## DATA:
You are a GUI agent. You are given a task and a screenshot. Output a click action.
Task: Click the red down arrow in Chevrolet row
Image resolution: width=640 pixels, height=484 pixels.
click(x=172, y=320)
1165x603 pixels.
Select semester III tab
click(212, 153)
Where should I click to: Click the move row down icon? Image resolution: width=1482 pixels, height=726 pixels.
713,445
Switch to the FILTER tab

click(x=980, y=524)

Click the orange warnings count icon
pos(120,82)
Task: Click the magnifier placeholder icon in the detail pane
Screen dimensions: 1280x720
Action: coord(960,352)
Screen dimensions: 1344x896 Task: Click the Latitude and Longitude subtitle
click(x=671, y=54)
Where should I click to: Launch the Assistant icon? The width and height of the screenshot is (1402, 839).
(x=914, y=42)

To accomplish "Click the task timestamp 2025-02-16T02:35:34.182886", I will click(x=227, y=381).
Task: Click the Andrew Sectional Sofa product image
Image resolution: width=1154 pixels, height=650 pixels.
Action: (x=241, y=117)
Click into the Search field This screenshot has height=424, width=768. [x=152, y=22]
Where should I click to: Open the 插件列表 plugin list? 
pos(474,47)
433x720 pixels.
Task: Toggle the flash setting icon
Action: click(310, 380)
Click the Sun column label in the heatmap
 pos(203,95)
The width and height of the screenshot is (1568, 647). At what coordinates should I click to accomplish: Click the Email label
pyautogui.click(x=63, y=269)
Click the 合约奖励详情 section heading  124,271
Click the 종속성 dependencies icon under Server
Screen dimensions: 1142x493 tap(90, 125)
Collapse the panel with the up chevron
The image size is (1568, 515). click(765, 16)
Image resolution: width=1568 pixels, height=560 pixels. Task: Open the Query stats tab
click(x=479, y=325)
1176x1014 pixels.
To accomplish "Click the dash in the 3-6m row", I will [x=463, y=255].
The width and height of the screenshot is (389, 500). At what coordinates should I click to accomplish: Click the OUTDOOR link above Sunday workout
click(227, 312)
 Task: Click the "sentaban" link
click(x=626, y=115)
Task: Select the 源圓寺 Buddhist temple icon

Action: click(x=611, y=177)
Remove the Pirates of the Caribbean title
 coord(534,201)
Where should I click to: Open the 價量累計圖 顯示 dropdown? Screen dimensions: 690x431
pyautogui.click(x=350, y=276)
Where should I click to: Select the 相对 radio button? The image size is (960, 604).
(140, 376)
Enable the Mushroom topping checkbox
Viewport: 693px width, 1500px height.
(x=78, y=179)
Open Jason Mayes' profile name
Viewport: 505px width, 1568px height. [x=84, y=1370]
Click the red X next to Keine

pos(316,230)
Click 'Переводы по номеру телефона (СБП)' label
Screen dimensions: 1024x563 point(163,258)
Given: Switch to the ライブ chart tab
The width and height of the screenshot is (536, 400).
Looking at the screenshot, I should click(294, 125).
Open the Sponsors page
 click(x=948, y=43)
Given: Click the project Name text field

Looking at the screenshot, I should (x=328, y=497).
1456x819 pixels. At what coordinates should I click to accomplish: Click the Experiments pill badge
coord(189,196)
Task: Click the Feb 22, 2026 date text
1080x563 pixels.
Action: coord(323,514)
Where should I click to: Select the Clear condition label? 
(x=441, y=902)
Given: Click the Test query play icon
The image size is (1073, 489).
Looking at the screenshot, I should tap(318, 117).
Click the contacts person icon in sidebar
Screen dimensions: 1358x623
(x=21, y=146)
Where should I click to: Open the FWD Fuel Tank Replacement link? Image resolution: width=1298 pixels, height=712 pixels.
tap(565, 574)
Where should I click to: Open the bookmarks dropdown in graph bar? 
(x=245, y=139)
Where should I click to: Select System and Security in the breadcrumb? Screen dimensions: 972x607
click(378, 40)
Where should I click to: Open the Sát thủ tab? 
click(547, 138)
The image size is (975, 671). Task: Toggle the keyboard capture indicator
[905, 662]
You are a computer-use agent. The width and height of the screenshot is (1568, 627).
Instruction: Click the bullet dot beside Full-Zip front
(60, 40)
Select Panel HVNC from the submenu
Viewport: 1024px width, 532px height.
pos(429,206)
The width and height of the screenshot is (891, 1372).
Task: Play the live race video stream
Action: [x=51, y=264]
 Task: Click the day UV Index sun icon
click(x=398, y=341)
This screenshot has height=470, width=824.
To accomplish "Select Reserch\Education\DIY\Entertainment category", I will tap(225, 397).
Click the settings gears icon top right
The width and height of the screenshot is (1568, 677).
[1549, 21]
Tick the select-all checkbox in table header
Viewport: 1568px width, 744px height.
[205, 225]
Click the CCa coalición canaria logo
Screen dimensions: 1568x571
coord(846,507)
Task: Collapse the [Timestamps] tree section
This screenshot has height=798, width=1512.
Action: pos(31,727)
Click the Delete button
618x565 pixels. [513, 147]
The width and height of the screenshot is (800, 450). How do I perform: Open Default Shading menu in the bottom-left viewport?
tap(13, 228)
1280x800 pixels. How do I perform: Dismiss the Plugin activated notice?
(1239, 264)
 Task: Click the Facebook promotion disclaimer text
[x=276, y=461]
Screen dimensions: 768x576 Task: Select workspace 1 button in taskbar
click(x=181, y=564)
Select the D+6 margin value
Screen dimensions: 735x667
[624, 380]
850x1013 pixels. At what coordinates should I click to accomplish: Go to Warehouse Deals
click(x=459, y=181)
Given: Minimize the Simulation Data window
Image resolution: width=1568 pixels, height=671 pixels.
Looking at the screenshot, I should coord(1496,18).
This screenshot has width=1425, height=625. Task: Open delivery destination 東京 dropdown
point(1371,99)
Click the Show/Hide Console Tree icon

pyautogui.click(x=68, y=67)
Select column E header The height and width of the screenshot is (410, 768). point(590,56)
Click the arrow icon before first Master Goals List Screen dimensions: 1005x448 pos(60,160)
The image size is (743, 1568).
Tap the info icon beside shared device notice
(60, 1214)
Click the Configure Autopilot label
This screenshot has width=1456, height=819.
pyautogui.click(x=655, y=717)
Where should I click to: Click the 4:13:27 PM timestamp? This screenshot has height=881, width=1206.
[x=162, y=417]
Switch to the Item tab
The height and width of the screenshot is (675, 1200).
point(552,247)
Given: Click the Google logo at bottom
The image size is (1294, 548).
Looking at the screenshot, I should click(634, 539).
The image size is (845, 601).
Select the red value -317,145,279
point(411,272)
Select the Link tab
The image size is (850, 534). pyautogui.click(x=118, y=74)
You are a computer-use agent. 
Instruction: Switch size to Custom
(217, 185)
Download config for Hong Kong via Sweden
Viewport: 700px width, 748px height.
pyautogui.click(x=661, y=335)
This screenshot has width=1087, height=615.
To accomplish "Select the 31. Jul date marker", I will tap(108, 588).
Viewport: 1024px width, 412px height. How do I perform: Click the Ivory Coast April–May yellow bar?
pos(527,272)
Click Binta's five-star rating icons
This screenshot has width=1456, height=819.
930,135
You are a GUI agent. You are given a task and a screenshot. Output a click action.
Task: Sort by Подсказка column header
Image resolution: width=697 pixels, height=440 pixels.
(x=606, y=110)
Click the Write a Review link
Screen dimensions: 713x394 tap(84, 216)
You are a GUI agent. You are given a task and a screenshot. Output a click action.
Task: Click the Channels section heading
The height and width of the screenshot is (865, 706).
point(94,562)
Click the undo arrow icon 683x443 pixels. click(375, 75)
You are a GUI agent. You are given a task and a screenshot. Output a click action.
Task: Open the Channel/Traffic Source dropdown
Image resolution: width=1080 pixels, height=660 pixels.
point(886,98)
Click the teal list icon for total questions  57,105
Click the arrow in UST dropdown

## YOUR GOAL:
Transcribe each record shown above, exactly.

## RESPONSE:
You are a GUI agent. You are given a task and a screenshot. Output a click action.
Task: Click the red down arrow in Chevrolet row
Image resolution: width=640 pixels, height=484 pixels.
click(x=172, y=320)
1165x603 pixels.
Select semester III tab
click(212, 153)
Where should I click to: Click the move row down icon? Image resolution: width=1482 pixels, height=726 pixels.
713,445
Switch to the FILTER tab

click(x=980, y=524)

Click the orange warnings count icon
pos(120,82)
Task: Click the magnifier placeholder icon in the detail pane
Screen dimensions: 1280x720
Action: coord(960,352)
Screen dimensions: 1344x896 Task: Click the Latitude and Longitude subtitle
click(x=671, y=54)
Where should I click to: Launch the Assistant icon? The width and height of the screenshot is (1402, 839).
(x=914, y=42)

To accomplish "Click the task timestamp 2025-02-16T02:35:34.182886", I will click(x=227, y=381).
Task: Click the Andrew Sectional Sofa product image
Image resolution: width=1154 pixels, height=650 pixels.
Action: (x=241, y=117)
Click into the Search field This screenshot has height=424, width=768. [x=152, y=22]
Where should I click to: Open the 插件列表 plugin list? 
pos(474,47)
433x720 pixels.
Task: Toggle the flash setting icon
Action: click(310, 380)
Click the Sun column label in the heatmap
 pos(203,95)
The width and height of the screenshot is (1568, 647). At what coordinates should I click to accomplish: Click the Email label
pyautogui.click(x=63, y=269)
Click the 合约奖励详情 section heading  124,271
Click the 종속성 dependencies icon under Server
Screen dimensions: 1142x493 tap(90, 125)
Collapse the panel with the up chevron
The image size is (1568, 515). click(765, 16)
Image resolution: width=1568 pixels, height=560 pixels. Task: Open the Query stats tab
click(x=479, y=325)
1176x1014 pixels.
To accomplish "Click the dash in the 3-6m row", I will [x=463, y=255].
The width and height of the screenshot is (389, 500). At what coordinates should I click to accomplish: Click the OUTDOOR link above Sunday workout
click(227, 312)
 Task: Click the "sentaban" link
click(x=626, y=115)
Task: Select the 源圓寺 Buddhist temple icon

Action: click(x=611, y=177)
Remove the Pirates of the Caribbean title
 coord(534,201)
Where should I click to: Open the 價量累計圖 顯示 dropdown? Screen dimensions: 690x431
pyautogui.click(x=350, y=276)
Where should I click to: Select the 相对 radio button? The image size is (960, 604).
(140, 376)
Enable the Mushroom topping checkbox
Viewport: 693px width, 1500px height.
(x=78, y=179)
Open Jason Mayes' profile name
Viewport: 505px width, 1568px height. [x=84, y=1370]
Click the red X next to Keine

pos(316,230)
Click 'Переводы по номеру телефона (СБП)' label
Screen dimensions: 1024x563 point(163,258)
Given: Switch to the ライブ chart tab
The width and height of the screenshot is (536, 400).
Looking at the screenshot, I should click(294, 125).
Open the Sponsors page
 click(x=948, y=43)
Given: Click the project Name text field

Looking at the screenshot, I should (x=328, y=497).
1456x819 pixels. At what coordinates should I click to accomplish: Click the Experiments pill badge
coord(189,196)
Task: Click the Feb 22, 2026 date text
1080x563 pixels.
Action: coord(323,514)
Where should I click to: Select the Clear condition label? 
(x=441, y=902)
Given: Click the Test query play icon
The image size is (1073, 489).
Looking at the screenshot, I should tap(318, 117).
Click the contacts person icon in sidebar
Screen dimensions: 1358x623
(x=21, y=146)
Where should I click to: Open the FWD Fuel Tank Replacement link? Image resolution: width=1298 pixels, height=712 pixels.
tap(565, 574)
Where should I click to: Open the bookmarks dropdown in graph bar? 
(x=245, y=139)
Where should I click to: Select System and Security in the breadcrumb? Screen dimensions: 972x607
click(378, 40)
Where should I click to: Open the Sát thủ tab? 
click(547, 138)
The image size is (975, 671). Task: Toggle the keyboard capture indicator
[905, 662]
You are a computer-use agent. The width and height of the screenshot is (1568, 627).
Instruction: Click the bullet dot beside Full-Zip front
(60, 40)
Select Panel HVNC from the submenu
Viewport: 1024px width, 532px height.
pos(429,206)
The width and height of the screenshot is (891, 1372).
Task: Play the live race video stream
Action: [x=51, y=264]
 Task: Click the day UV Index sun icon
click(x=398, y=341)
This screenshot has height=470, width=824.
To accomplish "Select Reserch\Education\DIY\Entertainment category", I will tap(225, 397).
Click the settings gears icon top right
The width and height of the screenshot is (1568, 677).
[1549, 21]
Tick the select-all checkbox in table header
Viewport: 1568px width, 744px height.
[205, 225]
Click the CCa coalición canaria logo
Screen dimensions: 1568x571
coord(846,507)
Task: Collapse the [Timestamps] tree section
This screenshot has height=798, width=1512.
Action: pos(31,727)
Click the Delete button
618x565 pixels. [513, 147]
The width and height of the screenshot is (800, 450). How do I perform: Open Default Shading menu in the bottom-left viewport?
tap(13, 228)
1280x800 pixels. How do I perform: Dismiss the Plugin activated notice?
(1239, 264)
 Task: Click the Facebook promotion disclaimer text
[x=276, y=461]
Screen dimensions: 768x576 Task: Select workspace 1 button in taskbar
click(x=181, y=564)
Select the D+6 margin value
Screen dimensions: 735x667
[624, 380]
850x1013 pixels. At what coordinates should I click to accomplish: Go to Warehouse Deals
click(x=459, y=181)
Given: Minimize the Simulation Data window
Image resolution: width=1568 pixels, height=671 pixels.
Looking at the screenshot, I should coord(1496,18).
This screenshot has width=1425, height=625. Task: Open delivery destination 東京 dropdown
point(1371,99)
Click the Show/Hide Console Tree icon

pyautogui.click(x=68, y=67)
Select column E header The height and width of the screenshot is (410, 768). point(590,56)
Click the arrow icon before first Master Goals List Screen dimensions: 1005x448 pos(60,160)
The image size is (743, 1568).
Tap the info icon beside shared device notice
(60, 1214)
Click the Configure Autopilot label
This screenshot has width=1456, height=819.
pyautogui.click(x=655, y=717)
Where should I click to: Click the 4:13:27 PM timestamp? This screenshot has height=881, width=1206.
[x=162, y=417]
Switch to the Item tab
The height and width of the screenshot is (675, 1200).
point(552,247)
Given: Click the Google logo at bottom
The image size is (1294, 548).
Looking at the screenshot, I should click(634, 539).
The image size is (845, 601).
Select the red value -317,145,279
point(411,272)
Select the Link tab
The image size is (850, 534). pyautogui.click(x=118, y=74)
You are a computer-use agent. 
Instruction: Switch size to Custom
(217, 185)
Download config for Hong Kong via Sweden
Viewport: 700px width, 748px height.
pyautogui.click(x=661, y=335)
This screenshot has width=1087, height=615.
To accomplish "Select the 31. Jul date marker", I will tap(108, 588).
Viewport: 1024px width, 412px height. How do I perform: Click the Ivory Coast April–May yellow bar?
pos(527,272)
Click Binta's five-star rating icons
This screenshot has width=1456, height=819.
930,135
You are a GUI agent. You are given a task and a screenshot. Output a click action.
Task: Sort by Подсказка column header
Image resolution: width=697 pixels, height=440 pixels.
(x=606, y=110)
Click the Write a Review link
Screen dimensions: 713x394 tap(84, 216)
You are a GUI agent. You are given a task and a screenshot. Output a click action.
Task: Click the Channels section heading
The height and width of the screenshot is (865, 706).
point(94,562)
Click the undo arrow icon 683x443 pixels. click(375, 75)
You are a GUI agent. You are given a task and a screenshot. Output a click action.
Task: Open the Channel/Traffic Source dropdown
Image resolution: width=1080 pixels, height=660 pixels.
point(886,98)
Click the teal list icon for total questions  57,105
Click the arrow in UST dropdown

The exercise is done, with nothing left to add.